_Data supplied_:
──────────

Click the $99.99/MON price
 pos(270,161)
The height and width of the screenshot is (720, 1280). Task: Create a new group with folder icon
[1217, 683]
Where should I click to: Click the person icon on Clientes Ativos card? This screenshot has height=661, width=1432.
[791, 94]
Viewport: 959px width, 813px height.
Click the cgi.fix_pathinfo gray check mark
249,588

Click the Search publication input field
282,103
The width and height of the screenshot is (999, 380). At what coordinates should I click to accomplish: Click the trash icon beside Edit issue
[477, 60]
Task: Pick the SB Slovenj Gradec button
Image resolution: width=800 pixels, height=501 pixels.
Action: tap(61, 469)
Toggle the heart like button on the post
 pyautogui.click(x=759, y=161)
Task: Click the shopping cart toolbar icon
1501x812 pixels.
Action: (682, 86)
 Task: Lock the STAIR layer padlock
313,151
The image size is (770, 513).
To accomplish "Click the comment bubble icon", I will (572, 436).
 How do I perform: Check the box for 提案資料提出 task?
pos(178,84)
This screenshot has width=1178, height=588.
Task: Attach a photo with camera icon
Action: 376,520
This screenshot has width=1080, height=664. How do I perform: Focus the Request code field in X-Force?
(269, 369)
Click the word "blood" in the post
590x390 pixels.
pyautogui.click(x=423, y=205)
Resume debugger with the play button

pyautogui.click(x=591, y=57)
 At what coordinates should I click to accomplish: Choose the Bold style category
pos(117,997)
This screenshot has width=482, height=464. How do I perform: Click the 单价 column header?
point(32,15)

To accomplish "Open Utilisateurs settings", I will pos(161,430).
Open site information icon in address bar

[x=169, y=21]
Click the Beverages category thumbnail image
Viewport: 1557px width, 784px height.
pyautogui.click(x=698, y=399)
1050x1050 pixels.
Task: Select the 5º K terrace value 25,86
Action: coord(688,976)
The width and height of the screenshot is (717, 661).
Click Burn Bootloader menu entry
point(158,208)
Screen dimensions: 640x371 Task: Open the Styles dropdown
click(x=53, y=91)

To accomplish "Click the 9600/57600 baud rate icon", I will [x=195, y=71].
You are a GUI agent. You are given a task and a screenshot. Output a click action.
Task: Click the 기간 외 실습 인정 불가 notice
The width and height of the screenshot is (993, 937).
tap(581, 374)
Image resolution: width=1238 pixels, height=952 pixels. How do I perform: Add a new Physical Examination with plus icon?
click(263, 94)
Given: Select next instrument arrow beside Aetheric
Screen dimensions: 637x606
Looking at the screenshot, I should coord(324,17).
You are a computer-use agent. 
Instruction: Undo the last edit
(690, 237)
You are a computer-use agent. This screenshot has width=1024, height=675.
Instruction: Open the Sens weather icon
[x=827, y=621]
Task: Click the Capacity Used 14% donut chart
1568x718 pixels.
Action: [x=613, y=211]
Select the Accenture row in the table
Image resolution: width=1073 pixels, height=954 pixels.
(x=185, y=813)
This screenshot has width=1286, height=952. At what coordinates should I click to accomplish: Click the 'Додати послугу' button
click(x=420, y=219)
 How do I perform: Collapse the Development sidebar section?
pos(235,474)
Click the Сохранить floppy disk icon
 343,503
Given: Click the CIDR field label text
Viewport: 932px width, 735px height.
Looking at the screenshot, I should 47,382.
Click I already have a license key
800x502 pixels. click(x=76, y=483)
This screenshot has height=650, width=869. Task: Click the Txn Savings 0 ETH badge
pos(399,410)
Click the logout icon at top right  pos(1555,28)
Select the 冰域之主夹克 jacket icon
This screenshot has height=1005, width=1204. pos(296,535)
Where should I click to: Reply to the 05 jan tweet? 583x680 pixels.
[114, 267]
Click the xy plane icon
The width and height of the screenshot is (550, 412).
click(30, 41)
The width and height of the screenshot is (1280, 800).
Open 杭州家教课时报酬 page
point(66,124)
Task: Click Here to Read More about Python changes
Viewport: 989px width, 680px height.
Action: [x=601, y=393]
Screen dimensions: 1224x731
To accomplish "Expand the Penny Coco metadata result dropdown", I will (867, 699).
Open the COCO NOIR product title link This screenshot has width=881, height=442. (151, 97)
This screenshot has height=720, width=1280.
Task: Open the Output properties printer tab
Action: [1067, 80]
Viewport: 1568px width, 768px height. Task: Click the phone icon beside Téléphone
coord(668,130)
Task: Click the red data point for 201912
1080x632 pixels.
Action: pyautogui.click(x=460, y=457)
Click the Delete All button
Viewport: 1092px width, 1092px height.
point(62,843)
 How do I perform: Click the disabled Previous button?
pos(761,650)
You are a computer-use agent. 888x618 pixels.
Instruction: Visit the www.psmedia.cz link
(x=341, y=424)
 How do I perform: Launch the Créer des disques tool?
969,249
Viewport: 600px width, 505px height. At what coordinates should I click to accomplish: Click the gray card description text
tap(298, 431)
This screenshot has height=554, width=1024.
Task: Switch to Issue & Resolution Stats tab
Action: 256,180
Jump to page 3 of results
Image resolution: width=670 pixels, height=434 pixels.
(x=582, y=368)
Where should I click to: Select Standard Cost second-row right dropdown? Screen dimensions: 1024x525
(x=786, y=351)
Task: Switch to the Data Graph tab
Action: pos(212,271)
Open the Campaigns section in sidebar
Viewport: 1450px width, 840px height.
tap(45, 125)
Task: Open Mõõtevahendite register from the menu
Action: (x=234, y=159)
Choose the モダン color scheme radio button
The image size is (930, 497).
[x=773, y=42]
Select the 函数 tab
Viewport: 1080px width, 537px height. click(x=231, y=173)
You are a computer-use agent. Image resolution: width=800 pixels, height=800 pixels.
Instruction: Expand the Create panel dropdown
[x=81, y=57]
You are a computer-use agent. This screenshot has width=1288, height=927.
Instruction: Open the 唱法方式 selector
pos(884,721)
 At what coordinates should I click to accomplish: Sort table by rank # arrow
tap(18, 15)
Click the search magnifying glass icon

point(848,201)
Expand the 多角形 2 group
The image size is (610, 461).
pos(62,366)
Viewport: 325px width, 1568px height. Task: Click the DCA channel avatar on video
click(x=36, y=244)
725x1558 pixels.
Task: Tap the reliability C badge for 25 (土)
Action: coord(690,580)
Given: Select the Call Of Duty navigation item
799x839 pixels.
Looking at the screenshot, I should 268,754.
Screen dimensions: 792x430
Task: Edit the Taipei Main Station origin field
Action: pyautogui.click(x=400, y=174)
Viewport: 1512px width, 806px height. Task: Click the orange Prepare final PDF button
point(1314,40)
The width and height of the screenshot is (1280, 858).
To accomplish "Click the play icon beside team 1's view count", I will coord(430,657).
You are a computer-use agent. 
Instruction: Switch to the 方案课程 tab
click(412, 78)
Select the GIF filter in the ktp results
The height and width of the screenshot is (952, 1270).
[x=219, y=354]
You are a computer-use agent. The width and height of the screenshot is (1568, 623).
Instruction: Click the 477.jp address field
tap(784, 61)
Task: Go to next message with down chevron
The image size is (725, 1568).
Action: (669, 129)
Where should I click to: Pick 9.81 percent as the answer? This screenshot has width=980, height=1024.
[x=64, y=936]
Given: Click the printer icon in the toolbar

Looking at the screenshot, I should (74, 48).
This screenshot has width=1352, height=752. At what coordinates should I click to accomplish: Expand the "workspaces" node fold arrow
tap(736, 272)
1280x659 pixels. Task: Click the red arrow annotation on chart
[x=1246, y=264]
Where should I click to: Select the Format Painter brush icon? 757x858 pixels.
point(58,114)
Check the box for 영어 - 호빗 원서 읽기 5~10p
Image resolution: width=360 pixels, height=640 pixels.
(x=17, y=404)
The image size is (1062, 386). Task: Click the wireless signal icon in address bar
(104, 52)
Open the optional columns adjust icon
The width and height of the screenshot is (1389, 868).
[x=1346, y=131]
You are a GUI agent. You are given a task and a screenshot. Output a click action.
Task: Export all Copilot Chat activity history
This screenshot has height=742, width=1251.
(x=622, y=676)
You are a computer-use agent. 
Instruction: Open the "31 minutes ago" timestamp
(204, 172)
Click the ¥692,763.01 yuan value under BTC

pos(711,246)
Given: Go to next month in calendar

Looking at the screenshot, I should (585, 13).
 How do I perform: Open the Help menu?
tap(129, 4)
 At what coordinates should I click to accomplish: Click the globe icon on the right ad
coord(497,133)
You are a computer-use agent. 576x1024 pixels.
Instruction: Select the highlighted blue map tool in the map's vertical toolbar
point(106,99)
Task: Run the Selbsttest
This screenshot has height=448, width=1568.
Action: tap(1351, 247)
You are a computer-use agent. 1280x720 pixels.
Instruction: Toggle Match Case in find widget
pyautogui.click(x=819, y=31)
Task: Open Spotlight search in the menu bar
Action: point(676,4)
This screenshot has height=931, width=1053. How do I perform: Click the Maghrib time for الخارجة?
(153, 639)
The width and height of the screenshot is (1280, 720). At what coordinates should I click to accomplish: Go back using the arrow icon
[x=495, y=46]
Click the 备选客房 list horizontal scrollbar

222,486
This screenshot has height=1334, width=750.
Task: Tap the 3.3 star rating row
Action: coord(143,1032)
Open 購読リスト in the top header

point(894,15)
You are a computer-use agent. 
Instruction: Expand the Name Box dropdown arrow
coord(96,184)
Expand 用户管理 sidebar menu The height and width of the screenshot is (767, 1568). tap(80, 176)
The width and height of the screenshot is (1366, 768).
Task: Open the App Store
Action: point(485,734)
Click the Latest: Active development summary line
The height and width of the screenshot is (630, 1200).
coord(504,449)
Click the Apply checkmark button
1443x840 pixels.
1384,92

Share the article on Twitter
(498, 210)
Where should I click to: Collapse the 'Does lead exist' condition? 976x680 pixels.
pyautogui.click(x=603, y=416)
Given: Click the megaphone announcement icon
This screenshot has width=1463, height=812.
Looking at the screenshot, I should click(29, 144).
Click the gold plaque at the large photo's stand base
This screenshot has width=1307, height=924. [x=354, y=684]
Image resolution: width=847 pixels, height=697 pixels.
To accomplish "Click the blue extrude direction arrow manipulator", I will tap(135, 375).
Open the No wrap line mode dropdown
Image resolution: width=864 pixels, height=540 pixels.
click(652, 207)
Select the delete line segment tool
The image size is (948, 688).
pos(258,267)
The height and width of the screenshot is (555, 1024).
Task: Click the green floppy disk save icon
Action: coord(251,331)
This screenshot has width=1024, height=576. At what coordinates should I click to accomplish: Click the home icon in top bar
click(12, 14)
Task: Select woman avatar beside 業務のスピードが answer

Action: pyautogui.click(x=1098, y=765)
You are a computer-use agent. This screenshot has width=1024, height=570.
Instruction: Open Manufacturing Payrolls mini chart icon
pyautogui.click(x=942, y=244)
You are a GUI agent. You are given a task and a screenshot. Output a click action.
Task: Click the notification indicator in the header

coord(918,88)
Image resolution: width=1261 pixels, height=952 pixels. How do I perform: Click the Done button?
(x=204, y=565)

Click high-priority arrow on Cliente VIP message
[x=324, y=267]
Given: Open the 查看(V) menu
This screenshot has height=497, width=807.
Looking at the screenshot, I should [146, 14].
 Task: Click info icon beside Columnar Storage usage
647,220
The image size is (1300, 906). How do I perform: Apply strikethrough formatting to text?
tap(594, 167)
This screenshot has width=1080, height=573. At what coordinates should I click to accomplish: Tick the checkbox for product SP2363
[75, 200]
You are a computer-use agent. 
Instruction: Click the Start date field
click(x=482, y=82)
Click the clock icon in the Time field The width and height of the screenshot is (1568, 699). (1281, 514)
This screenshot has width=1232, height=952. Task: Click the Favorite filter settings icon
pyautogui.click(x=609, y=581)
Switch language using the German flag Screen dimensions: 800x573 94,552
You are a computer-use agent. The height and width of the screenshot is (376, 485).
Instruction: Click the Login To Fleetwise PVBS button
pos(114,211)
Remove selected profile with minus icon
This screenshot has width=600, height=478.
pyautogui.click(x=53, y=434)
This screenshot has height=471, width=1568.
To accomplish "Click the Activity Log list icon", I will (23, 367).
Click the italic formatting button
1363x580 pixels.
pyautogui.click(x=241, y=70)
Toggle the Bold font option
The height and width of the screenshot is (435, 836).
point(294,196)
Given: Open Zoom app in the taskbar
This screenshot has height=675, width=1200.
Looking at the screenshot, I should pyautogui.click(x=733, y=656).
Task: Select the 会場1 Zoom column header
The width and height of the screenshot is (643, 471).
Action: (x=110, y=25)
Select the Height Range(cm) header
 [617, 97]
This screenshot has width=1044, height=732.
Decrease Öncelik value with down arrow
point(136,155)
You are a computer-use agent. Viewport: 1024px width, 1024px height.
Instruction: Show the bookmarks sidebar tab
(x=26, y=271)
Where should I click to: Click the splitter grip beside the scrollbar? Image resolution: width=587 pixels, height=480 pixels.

──────────

_What you have to do_: When a line in the records above holds "Zoom", that line is to be reported.

_Expected output_:
Given: Open Zoom app in the taskbar
Task: Select the 会場1 Zoom column header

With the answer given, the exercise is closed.